From Visions of Garleyville

 

Max lives alone

 

 

Dear Ken:

     I hate beginning with the old cliche about wishing you were here. But since you've gone west again, life in the old city has been less than perfect.

     Max has been making moves on me, despite me telling him against and again that I'm completely straight.

     How could I be attracted to a man when I'm already living with a woman?

     Peggy, however, has been no help in the matter. She seems to encourage his advances, and sees him as a guard against my cheating on her. She figures with Max hunting for me in the streets, I'll

stay home at night rather than seeking out the teenyboppers in the West Village.

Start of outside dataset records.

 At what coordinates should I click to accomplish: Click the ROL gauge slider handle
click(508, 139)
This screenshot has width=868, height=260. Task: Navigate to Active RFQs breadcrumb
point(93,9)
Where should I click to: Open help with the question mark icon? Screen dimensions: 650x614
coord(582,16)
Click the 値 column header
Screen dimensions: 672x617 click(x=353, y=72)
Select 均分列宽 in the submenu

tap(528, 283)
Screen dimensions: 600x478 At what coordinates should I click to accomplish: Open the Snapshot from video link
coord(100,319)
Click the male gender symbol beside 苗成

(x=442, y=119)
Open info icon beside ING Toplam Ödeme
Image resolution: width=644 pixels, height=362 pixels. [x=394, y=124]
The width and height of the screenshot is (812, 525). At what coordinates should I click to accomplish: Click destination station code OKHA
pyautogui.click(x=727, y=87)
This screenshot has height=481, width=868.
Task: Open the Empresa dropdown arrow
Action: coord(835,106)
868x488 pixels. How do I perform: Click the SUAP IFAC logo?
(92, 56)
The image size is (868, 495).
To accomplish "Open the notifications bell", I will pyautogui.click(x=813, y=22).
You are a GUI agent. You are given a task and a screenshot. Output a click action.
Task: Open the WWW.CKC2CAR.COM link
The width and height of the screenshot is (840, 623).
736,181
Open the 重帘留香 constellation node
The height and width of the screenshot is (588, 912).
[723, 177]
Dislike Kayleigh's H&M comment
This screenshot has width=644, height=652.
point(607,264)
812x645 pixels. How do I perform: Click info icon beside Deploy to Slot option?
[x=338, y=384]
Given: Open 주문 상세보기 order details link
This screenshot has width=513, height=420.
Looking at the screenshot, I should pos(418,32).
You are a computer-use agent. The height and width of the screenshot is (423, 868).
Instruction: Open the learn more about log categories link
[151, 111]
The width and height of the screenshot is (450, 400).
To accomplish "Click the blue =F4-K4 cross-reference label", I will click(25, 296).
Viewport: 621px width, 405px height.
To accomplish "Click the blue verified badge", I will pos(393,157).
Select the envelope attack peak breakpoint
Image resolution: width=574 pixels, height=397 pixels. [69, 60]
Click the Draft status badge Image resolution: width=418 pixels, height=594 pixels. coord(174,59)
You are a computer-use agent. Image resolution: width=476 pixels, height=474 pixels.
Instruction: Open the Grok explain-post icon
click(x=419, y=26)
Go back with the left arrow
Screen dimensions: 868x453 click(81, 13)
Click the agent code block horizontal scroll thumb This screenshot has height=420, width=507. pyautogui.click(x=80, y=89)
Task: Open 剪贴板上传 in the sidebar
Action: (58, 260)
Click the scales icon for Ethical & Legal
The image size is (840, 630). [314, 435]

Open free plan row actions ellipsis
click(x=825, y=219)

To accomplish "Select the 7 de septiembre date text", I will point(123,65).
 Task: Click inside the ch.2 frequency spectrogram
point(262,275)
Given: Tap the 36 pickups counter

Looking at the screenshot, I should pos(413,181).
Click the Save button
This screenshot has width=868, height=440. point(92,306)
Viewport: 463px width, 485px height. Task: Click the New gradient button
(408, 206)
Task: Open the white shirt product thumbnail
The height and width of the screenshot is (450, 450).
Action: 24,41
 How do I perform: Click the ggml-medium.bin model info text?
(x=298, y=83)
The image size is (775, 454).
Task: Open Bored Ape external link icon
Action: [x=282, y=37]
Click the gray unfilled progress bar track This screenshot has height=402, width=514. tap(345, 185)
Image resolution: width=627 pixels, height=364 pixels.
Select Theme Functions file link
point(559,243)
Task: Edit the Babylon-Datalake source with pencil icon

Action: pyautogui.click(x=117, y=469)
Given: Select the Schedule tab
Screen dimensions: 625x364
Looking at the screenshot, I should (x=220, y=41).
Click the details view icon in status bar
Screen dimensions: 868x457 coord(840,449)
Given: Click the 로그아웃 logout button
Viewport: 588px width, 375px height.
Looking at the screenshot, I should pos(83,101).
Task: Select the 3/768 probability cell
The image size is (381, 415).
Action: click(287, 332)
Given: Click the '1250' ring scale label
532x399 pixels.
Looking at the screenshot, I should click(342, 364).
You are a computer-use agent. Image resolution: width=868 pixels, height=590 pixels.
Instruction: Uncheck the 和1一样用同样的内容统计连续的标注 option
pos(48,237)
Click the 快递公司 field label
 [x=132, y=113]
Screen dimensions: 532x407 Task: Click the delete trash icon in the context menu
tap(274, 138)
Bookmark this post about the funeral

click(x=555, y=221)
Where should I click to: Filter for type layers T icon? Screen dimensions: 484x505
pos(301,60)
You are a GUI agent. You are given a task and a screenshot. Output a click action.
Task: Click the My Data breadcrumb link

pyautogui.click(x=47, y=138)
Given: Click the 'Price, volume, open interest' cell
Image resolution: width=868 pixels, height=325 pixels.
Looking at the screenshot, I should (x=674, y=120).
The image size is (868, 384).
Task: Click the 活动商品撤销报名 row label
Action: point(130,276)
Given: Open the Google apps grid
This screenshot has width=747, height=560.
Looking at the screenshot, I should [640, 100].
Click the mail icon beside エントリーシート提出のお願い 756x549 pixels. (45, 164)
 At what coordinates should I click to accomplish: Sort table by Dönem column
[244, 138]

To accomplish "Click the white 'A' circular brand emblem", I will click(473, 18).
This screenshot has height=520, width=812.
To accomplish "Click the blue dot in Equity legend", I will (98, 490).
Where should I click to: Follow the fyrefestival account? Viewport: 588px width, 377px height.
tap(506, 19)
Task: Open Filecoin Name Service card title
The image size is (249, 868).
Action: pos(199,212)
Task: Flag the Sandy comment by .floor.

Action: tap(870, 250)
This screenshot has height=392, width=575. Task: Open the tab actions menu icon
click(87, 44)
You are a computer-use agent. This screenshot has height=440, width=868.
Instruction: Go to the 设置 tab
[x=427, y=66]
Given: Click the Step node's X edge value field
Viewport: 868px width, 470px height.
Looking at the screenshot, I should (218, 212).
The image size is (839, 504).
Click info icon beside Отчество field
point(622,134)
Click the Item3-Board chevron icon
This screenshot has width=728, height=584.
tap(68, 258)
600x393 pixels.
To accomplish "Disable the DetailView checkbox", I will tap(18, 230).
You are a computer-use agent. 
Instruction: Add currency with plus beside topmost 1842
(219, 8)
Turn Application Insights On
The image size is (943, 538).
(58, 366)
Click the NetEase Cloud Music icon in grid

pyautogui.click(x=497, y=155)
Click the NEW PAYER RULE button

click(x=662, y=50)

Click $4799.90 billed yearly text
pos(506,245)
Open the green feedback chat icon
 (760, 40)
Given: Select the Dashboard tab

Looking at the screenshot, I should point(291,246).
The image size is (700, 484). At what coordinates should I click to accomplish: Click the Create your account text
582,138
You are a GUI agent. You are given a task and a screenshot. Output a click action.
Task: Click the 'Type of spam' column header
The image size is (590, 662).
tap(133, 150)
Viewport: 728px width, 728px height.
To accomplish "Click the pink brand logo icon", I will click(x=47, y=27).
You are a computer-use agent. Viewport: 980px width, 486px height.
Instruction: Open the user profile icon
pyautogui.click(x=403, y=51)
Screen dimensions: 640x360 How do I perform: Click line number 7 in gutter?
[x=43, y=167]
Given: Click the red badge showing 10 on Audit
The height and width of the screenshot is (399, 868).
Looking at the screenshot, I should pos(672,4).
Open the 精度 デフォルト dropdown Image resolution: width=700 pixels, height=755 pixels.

     I've pointed out to her the obvious danger in her strategy, how he might just walk off with me someday -- something neither of us believe, but something I hoped would cause her to discourage his visits to the apartment.

     I just can't stand his drooling over me like he does. I've even taken on extra hours at work to avoid him, finding myself wandering uptown on Saturday mornings for the messenger service

when I should be at home asleep.

     I figured if I stayed away long enough some young stud would eventually steal away Max's attention, although I will admit that this part of Peggy's plan to keep me faithful has worked admirably. The only female attention I have received in weeks has been from the prostitutes on 11th Avenue asking me to take them on dates.

     As you well know, I won't go that far no matter how horny I get.

All this came to naught since one Monday morning I came into the office to find you know who standing in the messenger office grinning at me, telling me he's just got a job there and that he and I would be seeing a lot more of each other from then on out. This was one of Peggy's bright ideas,  he wheels of her jealous working over time. I suppose she believed I had a harum of hot little office secretaries to do me while on my rounds and that having Max wandering around might just keep me from indulging.

     This shows just how little Peggy knows about these uptown girls. Maybe Jersey girls go for us free-loving hippie types, but not the secretarial pool. They want a lot more for their efforts, either eyeing their bosses as potential husbands or gathering blackmail for a raise. All sending Max did was to make me angry.

     Angry enough for me to want to get even, angry enough for me to begin hatching a plot of my own.

I agreed to meet Max later for a drink at a downtown gay bar, then went home to tell Peggy.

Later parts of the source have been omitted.